Avis aux machos accros des gachettes et aux féministes convaincues. Vous occupez le devant de la scène depuis suffisamment longtemps désormais pour peut être laisser des avis plus nuancés s’exprimer. Un énième plaidoyer vomissant haine et clichés ? Séduisant, mais peu original. Un message de paix et d’amour entre les communautés ? Ce n’est pas le genre de la maison. Tenter une analyse qui propose une approche pragmatique en se basant sur les spécificités du médium ? Voila qui semble déjà plus intéressant.

Les femmes dans les jeux vidéo… Voila un débat qui fait couler encre, sang et salive. Beaucoup de choses ont été dites, d’un côté comme de l’autre. Et pourtant, le mystère reste entier. Comment faire pour défendre le médium face à ces accusations ? Le peut-on seulement ? Le Cerveau tentera, en distinguant avant tout deux critères selon lesquels juger ces accusations :  l’esthétisme, comprenant des codes plus traditionnels comme ceux du cinéma, et les mécaniques, les codes propres au jeu vidéo.

D’un côté le scénario, la mise en scène et plus largement le symbolisme et les interprétations possible, et de l’autre, les interactions mais aussi expériences de jeu et de metrics. Il est a noter que l’esthétique ferait plus référence à l’avis du fameux “grand public” et donc au ressenti “profane” et l’approche mécanique serait plus technique avec des notions de game design notamment. La distinction est faite ici pour bien comprendre les problématiques face auxquelles les développeurs font face, le jeu vidéo étant un MULTImédia, marketing et communication mis à part.

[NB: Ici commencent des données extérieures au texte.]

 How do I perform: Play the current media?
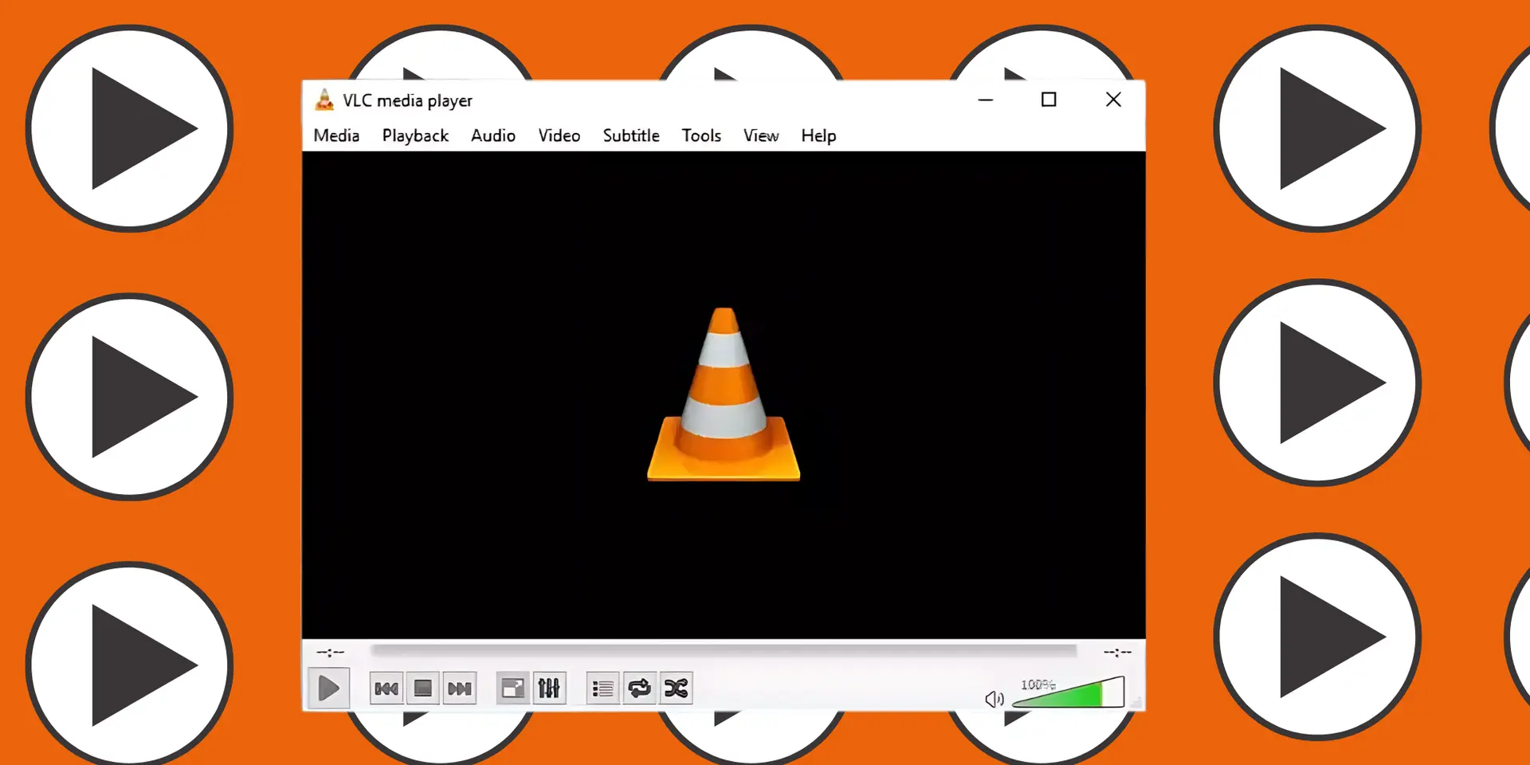pyautogui.click(x=329, y=687)
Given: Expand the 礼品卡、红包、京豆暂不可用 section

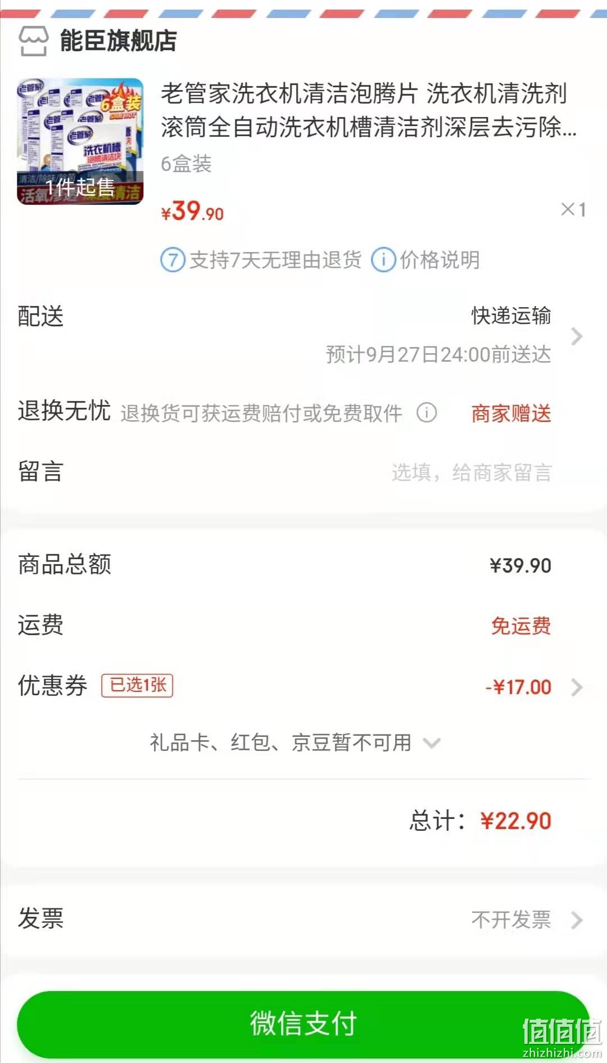Looking at the screenshot, I should coord(295,742).
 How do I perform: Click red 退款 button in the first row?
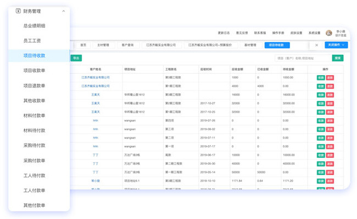pos(330,78)
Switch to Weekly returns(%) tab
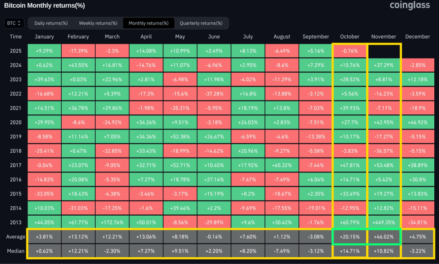 (98, 23)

Autant de paramètres à prendre en compte pour peut être apporter un nouvel élément de réponse et, qui sait , soyons fous, montrer que parmi la fange des titres étiquetés sexistes se cachent de bons élèves qu’il est nécessaire de mettre en avant. Changer les mentalités, ça commence par là aussi.

devil may cry gif

Baaaaaad reputation

On n’y coupera pas. Petit retour en arrière pour faire un état des lieux (d’où on vient tout ça tout ça). Fait qu’il ne faut pas oublier, le jeu vidéo a été créé dans les années 70 par des hommes et pour des hommes. Donc s’attaquer aux premiers jeux sur leur manque de considération pour les femmes, c’est comme accuser les premiers super-héros de patriotisme : ils sont des produits de leur époque et s’adressent aux mentalités de l’époque. Le pouvoir du contexte en somme.

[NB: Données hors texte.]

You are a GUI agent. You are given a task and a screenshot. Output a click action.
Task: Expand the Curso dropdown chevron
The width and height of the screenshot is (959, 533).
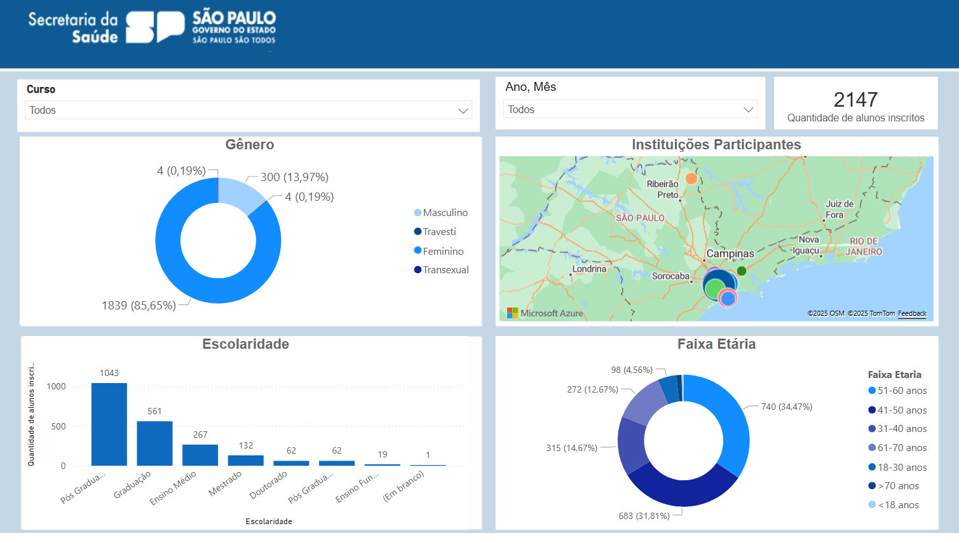[463, 111]
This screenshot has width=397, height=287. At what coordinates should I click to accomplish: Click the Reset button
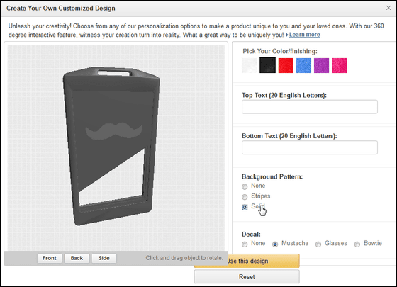pyautogui.click(x=247, y=276)
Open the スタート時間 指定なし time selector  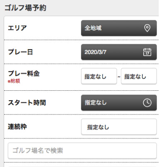(119, 103)
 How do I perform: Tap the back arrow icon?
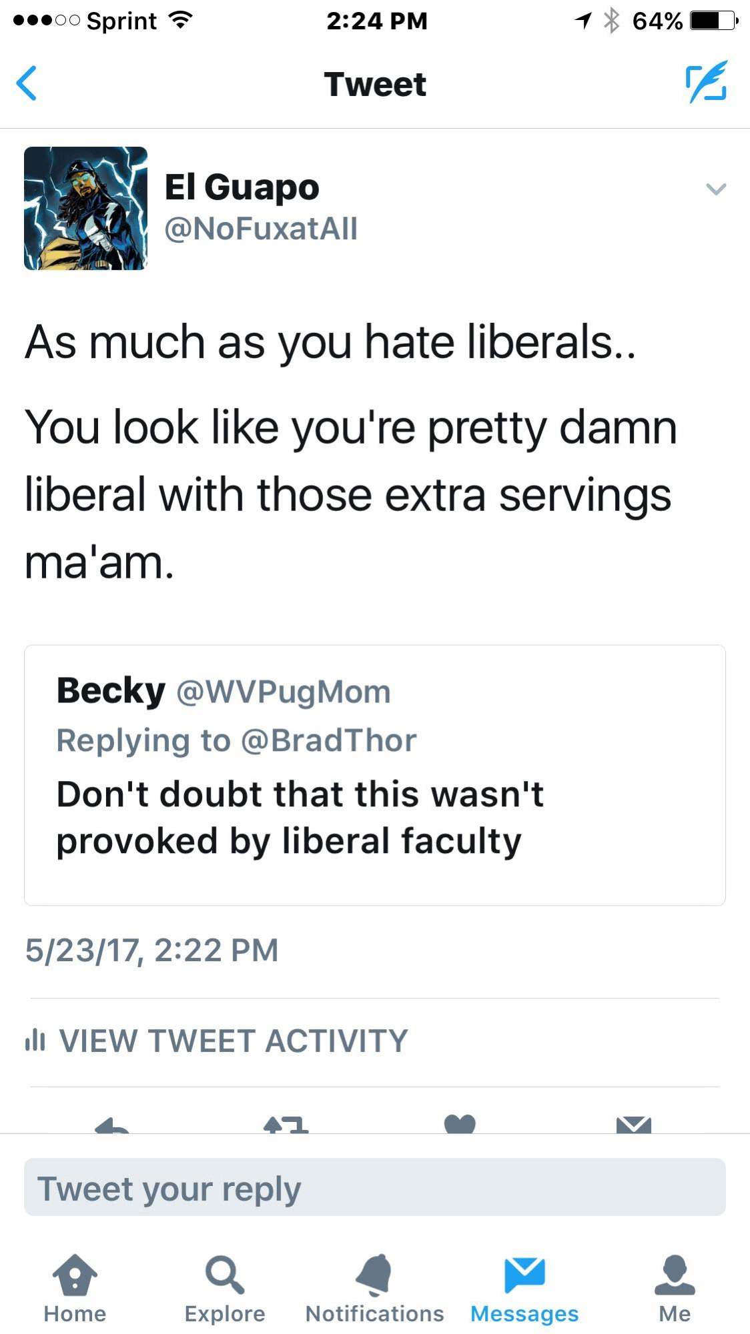click(27, 83)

Explicable sans être excusable. Là où ça l’est moins, c’est dans leur évolution en marge de la société. Alors que le débat sur égalité des sexes prend de l’ampleur, socialement et institutionnellement, le jeu vidéo reste cloîtré dans ces représentations archaïques et stéréotypées des femmes. La demoiselle en détresse, le personnage qui n’est défini que parce que c’est une femme… Depuis les années 70 où l’on a vu les premiers jeux grands publics avec un scénario (même simpliste) et où la technologie permettait enfin de détailler les personnages, malgré certaines tentatives, force est de constater que les choses n’ont pas trop changé. C’est très beau tout ça (euh vilain pardon) mais on a autant ces clichés à la télé que dans les films ou les romans. Les jeux vidéo sexistes ? Dans leur esthétique, oui. Plus sexiste qu’un autre média ? Pas plus, voire moins, de par son jeune âge.

Stéréotypes VS Femmes dans la Jeux Vidéo : la chaîne d’Anita Sarkeesian


Le Gameplay avant tout

lara croft nathan drake

Les personnages féminins sonteffectivements représentés avec des tenues légères et dans des situations vues et revues de détresse ou de dépendance face aux hommes. Rien de nouveau sous le soleil, tout cela a déjà été répété des millions de fois. Mais et si au lieu de rester sur esthétique, on grattait un peu plus la surface pour voir ce qu’il en est de la spécificité même de ce médium : le gameplay. Note-t-on une réelle différence à jouer un homme ou une femme ?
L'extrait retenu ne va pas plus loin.